__Testo__:
====
E il personale Covid? “Per ora nessuno lo ha visto – risponde Giorgio, quarto anno al liceo Augusto di Roma –. Sembrano tanto somigliare ai navigator di qualche tempo fa... Il problema è anche che alcuni ruoli fondamentali per la ripartenza, come quello del responsabile Covid negli istituti, in pratica vengono ricoperti da qualcuno del personale Ata, o da qualche professore di buona volontà. Ma loro devono già occuparsi di molte altre cose in questo periodo”. Lo accompagna il suo amico Leone, anche lui con le idee piuttosto chiare: “Se con il Recovery Fund ci sono veramente dei soldi da spendere, bisogna cominciare subito dal’edilizia scolastica, e potenziando i mezzi di trasporto, soprattutto nei luoghi di periferia, ma anche in città per limitare il rischio di contagio per noi studenti”.

La pioggia ora scende fitta, ma la manifestazione prende il via puntualmente; le voci prendono corpo, intervallati da spazi musicali. Tra le prime a prendere la parola Anita Pellaggi, del coordinamento nazionale  precari della scuola, che ricorda come non si possa programmare una didattica adeguata con continui cambi di docenti, e che i precari non possono continuare a essere utilizzati come materiale usa e getta, né a vivere nei tribunali, passando da un ricorso all’altro, mentre non si è pensato di sfruttare l’esperienza di chi già da anni insegna in classe, guadagnandosi il diritto al lavoro sul campo, giorno dopo giorno, in luogo di concorsi falliti ancor prima di cominciare.

Le definizioni che tornano con maggior frequenza parlano di una scuola a metà, di aperture dimezzate, di tempo pieno rinviato, di una didattica mista che c’è chi vorrebbe sfruttare ad libitum, invece di considerarla un’emergenza da limitare il più possibile. Intanto i divari aumentano, quelli tra Nord e Sud e quelli tra plessi di serie A e serie B, con inevitabili conseguenze in merito al diritto per una scuola aperta a tutti e con le stesse opportunità, come Costituzione insegna. La realtà, invece, insiste nel ricordarci che siamo gli ultimi in Europa per investimenti e ricerca, e tra i primi per abbandono scolastico: in un Paese con la nostra storia e tradizione, culturale e pedagogica, sono numeri non più accettabili.

Mentre gli Assalti Frontali chiudono il pomeriggio, un gruppo di studenti si dirige verso il metrò, e incrociando ignari passanti urlano il loro disagio, “siamo il futuro senza futuro”, suscitando il rimorso di qualche capello ormai grigio.  Eppure, dopo tanta pioggia, è tornato a splendere il sole. Che sia di buon auspicio.
====
__Compiti__:
1. Riscrivi in forma di elenco puntato il paragrafo del testo che inizia con «La pioggia ora scende fitta», mantenendone i fatti principali.
2. Trascrivi dal testo, senza modifiche, il passo che va da "Le definizioni che" a "non più accettabili.".

__Estratti di dati__:
====
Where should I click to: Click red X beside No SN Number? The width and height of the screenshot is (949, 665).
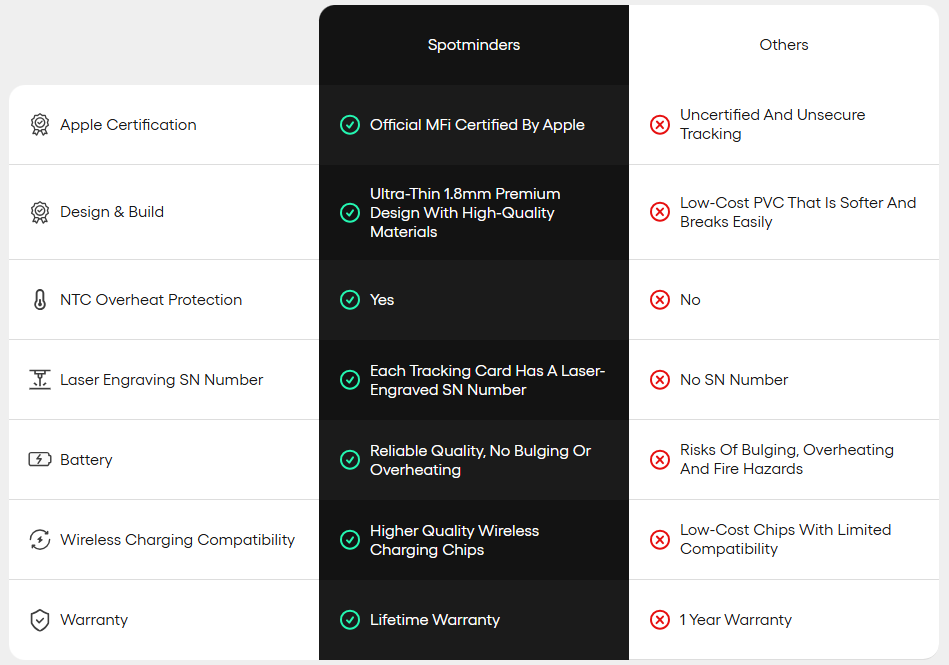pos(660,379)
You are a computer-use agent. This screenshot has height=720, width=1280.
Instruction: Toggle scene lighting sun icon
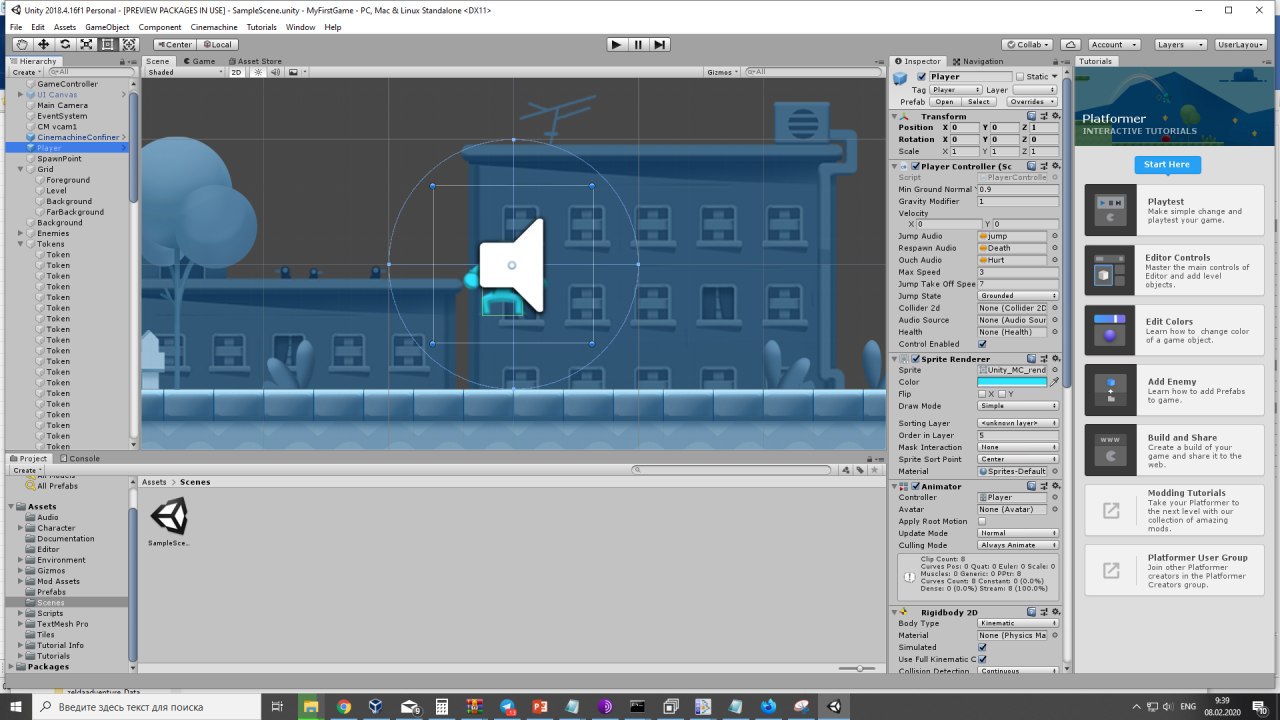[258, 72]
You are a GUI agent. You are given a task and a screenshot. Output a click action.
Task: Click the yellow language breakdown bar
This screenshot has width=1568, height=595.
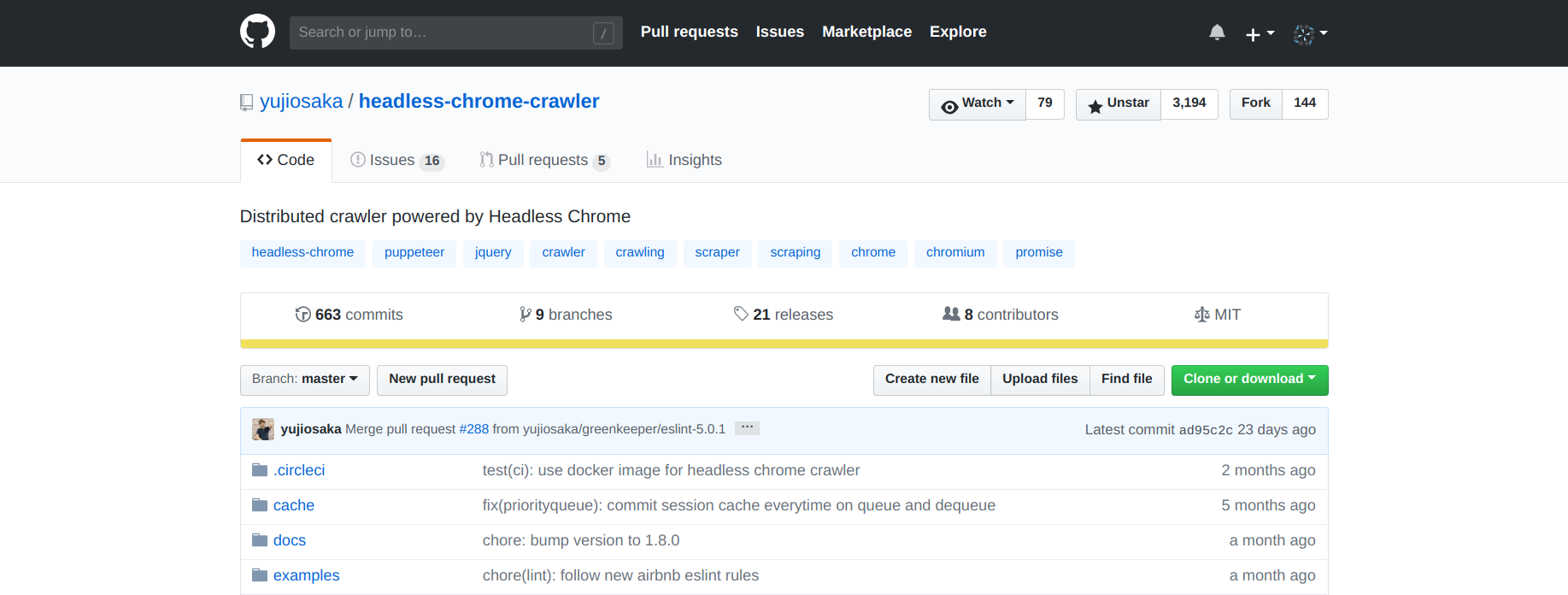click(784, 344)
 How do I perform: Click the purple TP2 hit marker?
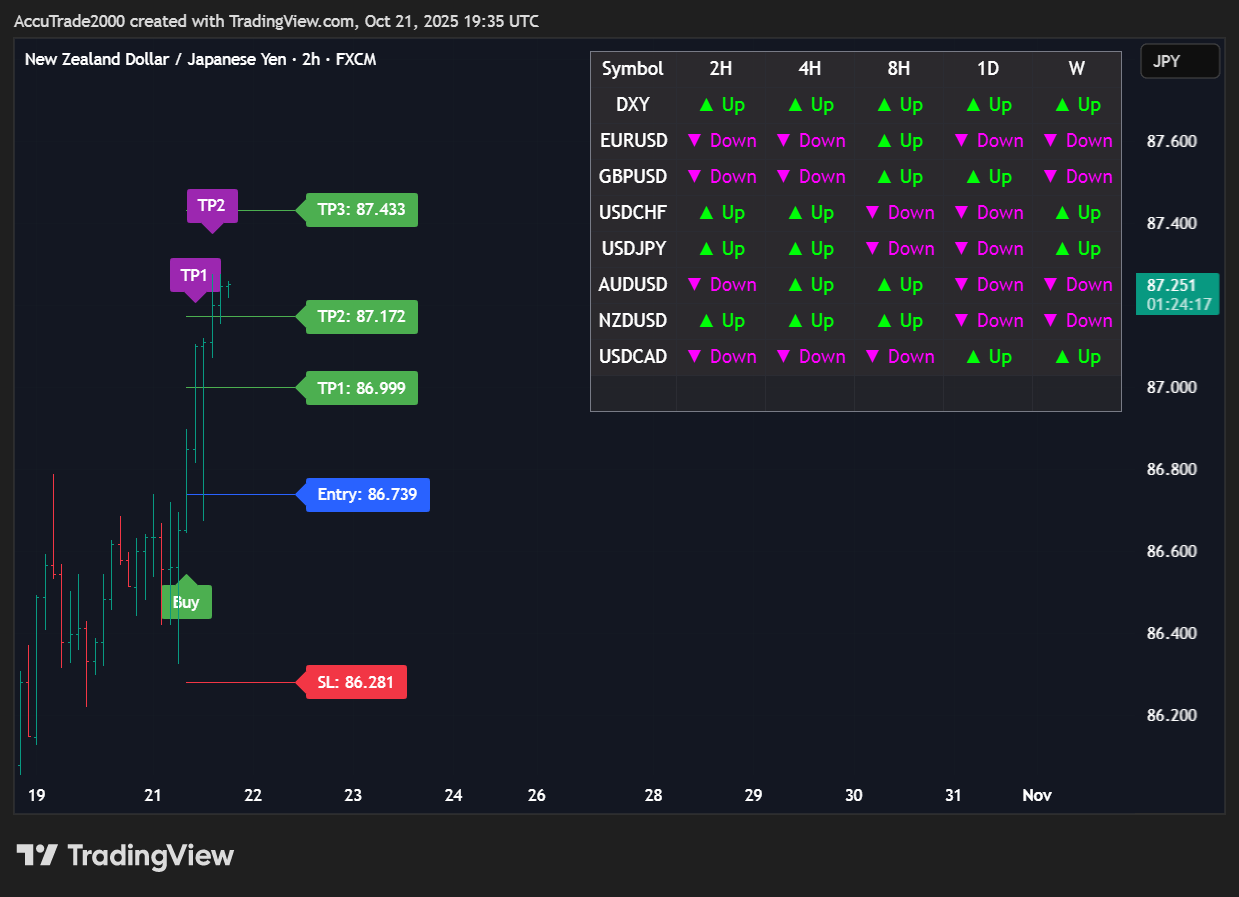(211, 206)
====
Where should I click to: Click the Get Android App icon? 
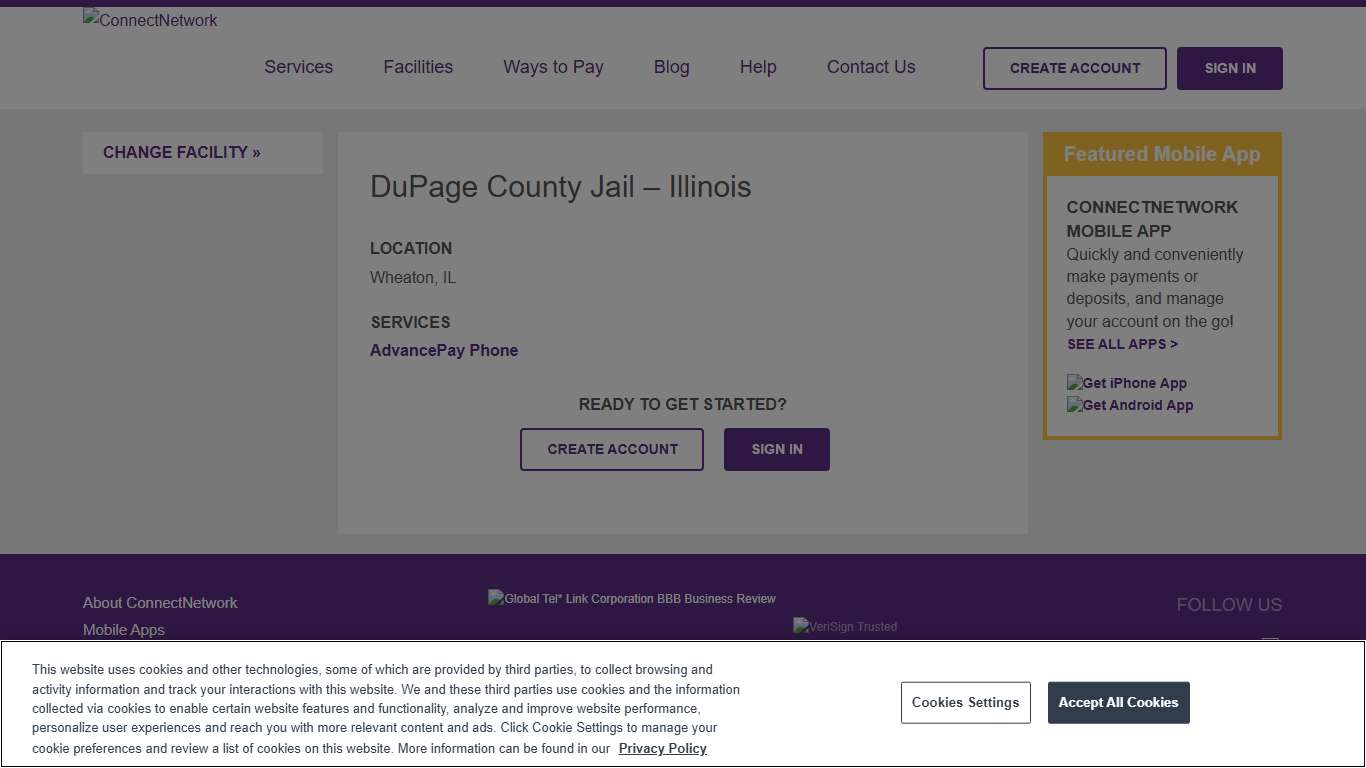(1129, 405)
====
__Le tue risposte__:
1.
- Nonostante la pioggia fitta, la manifestazione parte puntuale, con interventi intervallati da spazi musicali.
- Tra le prime a parlare c'è Anita Pellaggi, del coordinamento nazionale precari della scuola.
- Secondo lei, con continui cambi di docenti non si può programmare una didattica adeguata.
- I precari non possono continuare a essere usati come materiale usa e getta né a vivere nei tribunali, passando da un ricorso all'altro.
- Non si è pensato di sfruttare l'esperienza di chi insegna in classe da anni e si è preferito ricorrere a concorsi falliti ancor prima di cominciare.

2.
Le definizioni che tornano con maggior frequenza parlano di una scuola a metà, di aperture dimezzate, di tempo pieno rinviato, di una didattica mista che c’è chi vorrebbe sfruttare ad libitum, invece di considerarla un’emergenza da limitare il più possibile. Intanto i divari aumentano, quelli tra Nord e Sud e quelli tra plessi di serie A e serie B, con inevitabili conseguenze in merito al diritto per una scuola aperta a tutti e con le stesse opportunità, come Costituzione insegna. La realtà, invece, insiste nel ricordarci che siamo gli ultimi in Europa per investimenti e ricerca, e tra i primi per abbandono scolastico: in un Paese con la nostra storia e tradizione, culturale e pedagogica, sono numeri non più accettabili.